In Italy we use the English word dessert to indicate the course served at the end of a meal. From the dictionary I learned that dessert comes from the past participle of the French verb desservir, which means to clear the table, from des- (indicating removal) and servir (to serve). It is indeed true that we clear the table to make room for eating vessels and implements needed to enjoy the parting dish.
The title of this post is my translation of Mary of Alpineberry's choice for this month Daring Bakers' challenge: Bostini Cream Pie. Make sure you read the recipe for this sumptuous dessert and use the Daring Bakers blogroll to guide you to look at the masterpieces that were made this month around the world by my fellow darers.

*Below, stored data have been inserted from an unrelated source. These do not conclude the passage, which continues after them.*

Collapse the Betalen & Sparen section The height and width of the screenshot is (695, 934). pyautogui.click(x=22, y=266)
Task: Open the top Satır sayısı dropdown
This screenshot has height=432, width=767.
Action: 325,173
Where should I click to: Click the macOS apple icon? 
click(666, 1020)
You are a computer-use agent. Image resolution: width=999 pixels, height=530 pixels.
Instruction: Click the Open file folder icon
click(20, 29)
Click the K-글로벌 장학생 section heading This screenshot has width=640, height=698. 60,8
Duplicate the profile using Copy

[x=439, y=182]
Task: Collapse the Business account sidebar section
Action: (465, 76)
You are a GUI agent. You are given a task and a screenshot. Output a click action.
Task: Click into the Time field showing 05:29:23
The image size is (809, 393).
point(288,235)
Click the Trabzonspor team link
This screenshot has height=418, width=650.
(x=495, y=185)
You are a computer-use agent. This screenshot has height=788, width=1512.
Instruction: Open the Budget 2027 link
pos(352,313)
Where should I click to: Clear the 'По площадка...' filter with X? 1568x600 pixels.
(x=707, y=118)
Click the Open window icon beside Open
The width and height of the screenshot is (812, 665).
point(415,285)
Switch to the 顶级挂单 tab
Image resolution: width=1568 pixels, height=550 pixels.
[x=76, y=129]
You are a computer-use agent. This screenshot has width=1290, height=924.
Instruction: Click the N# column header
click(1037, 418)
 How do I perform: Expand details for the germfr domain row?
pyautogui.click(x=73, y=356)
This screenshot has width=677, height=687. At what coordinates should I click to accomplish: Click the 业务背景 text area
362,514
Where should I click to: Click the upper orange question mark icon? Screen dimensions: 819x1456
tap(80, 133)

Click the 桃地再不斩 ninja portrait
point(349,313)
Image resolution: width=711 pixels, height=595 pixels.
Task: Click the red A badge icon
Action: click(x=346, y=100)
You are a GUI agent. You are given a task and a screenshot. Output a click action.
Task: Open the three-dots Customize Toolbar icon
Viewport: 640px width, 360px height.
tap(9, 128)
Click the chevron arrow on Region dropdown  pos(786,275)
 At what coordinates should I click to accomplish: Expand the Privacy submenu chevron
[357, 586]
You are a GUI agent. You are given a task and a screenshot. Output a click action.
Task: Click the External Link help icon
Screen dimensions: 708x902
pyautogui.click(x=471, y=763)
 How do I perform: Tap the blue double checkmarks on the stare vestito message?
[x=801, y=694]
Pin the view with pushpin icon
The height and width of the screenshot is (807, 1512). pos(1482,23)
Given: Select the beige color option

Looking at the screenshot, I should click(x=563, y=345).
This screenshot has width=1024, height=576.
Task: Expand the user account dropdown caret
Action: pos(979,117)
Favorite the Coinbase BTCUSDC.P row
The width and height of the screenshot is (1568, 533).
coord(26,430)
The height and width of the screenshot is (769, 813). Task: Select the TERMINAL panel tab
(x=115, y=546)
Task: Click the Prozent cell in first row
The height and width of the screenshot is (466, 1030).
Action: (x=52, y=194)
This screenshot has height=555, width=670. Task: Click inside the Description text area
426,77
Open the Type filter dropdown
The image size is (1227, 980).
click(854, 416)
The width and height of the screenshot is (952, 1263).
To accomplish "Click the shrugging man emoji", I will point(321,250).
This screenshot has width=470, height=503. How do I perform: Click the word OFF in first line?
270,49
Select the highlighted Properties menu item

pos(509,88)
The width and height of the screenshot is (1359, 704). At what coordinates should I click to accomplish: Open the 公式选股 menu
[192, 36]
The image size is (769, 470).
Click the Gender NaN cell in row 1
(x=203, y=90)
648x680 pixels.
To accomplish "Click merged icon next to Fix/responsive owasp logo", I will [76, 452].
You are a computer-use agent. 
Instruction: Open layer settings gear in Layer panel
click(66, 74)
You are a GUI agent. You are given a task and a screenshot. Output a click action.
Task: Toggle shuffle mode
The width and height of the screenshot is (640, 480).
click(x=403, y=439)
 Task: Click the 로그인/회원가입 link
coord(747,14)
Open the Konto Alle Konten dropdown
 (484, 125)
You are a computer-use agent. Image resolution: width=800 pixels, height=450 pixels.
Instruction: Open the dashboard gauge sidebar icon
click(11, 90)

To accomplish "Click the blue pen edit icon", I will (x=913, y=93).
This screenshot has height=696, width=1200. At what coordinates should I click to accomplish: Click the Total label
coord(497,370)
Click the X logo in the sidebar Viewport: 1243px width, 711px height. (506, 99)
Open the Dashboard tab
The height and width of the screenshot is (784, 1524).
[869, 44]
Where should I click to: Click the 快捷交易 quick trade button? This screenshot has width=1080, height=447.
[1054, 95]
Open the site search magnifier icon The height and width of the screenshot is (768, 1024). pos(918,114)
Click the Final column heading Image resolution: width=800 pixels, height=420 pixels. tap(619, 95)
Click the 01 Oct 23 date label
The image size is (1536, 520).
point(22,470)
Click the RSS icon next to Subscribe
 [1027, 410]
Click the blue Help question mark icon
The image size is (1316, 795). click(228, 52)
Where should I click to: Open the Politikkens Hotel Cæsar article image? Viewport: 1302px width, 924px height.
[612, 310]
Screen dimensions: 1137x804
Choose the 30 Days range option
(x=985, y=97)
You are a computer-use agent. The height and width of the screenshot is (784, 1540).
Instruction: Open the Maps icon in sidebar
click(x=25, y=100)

According to my English-Italian dictionary, the word chiffon refers to a type of fabric and also (in America) to a dolce spumoso e leggero, a base di albume d'uovo (light cake made with egg whites). The creamy portion of the dessert was mostly made of cream (panna), plus some milk and lots of egg yolks (tuorli), and its consistency was quite fluid, even with the addition of cornstarch (amido di mais). In Italy we usually make crema with milk only. If there is no thickener, we call it crema inglese, and if we add flour we get crema pasticcera. When we add panna montata (whipped cream) to crema, the result is crema Chantilly. The glaze was made of cioccolato amaro e burro (bittersweet chocolate and butter) in equal parts.
The challenge for me was finding the time and space to make the recipe right after coming back from a three-week trip to Italy and while packing the house for an impending move (in two days'). The other part of the challenge was to get the right cooking and eating vessels for the dessert. The recipe, and Mary's additional notes, left a certain degree of freedom in this respect. I made a trip to the Sur La Table store in Berkeley to get what I needed. I ended up buying a rather irrational mix of things: an adorable set of four small loaf pans and three sets of four custard cups of different shapes.
For messy me, damage control is always a good part of the challenge of cooking and this time was no exception. The first batch of crema went to feed creatures living downstream, when I realized I had overstepped the fine boundary between ready and impazzita (literally gone mad, in this context means curdled) due mostly to my insidious multi-tasking bent. I was quite sorry about the mishap, because I had used all my vanilla sugar to make the ill-fated custard.
The second attempt was successful and I filled all the 12 small vessels with the aromatic hot crema. Making the orange-flavored chiffon cake was molto divertente (a lot of fun). To match the motley crew of custard vessels, I chose to bake the mini-cakes in the four small loaf pans and in the six large muffin tins I had. The little crisis came when I realized I had more batter than containers ready to accept it. Be creative, I said to myself. I grabbed two English muffin rings and a loaf pan and proceeded to empty the bowl of batter into the space delimited by the rings. The 12 mini-cakes of various shapes had the graciousness of cooking pretty much all in the same time frame, the 25 minutes specified by the recipe.
There is no way that a two-person family like ours can eat 12 portions of torta chiffon con crema alla vaniglia e glassa al cioccolato, so I decided to have a little dessert party, for which I gathered around our outdoor table the nice people who were doing various works around our soon-to-be-sold house. This, however, occurred after my husband, who is the manager of my quality assurance department, gave his seal of approval to the first completely assembled portion.
Many thanks to Mary for hosting the October challenge. By the way, I have had some of the chiffon cake by itself and it is delicious, so if you do not feel like executing the recipe in all its parts, make just the cake and you will be glad you did.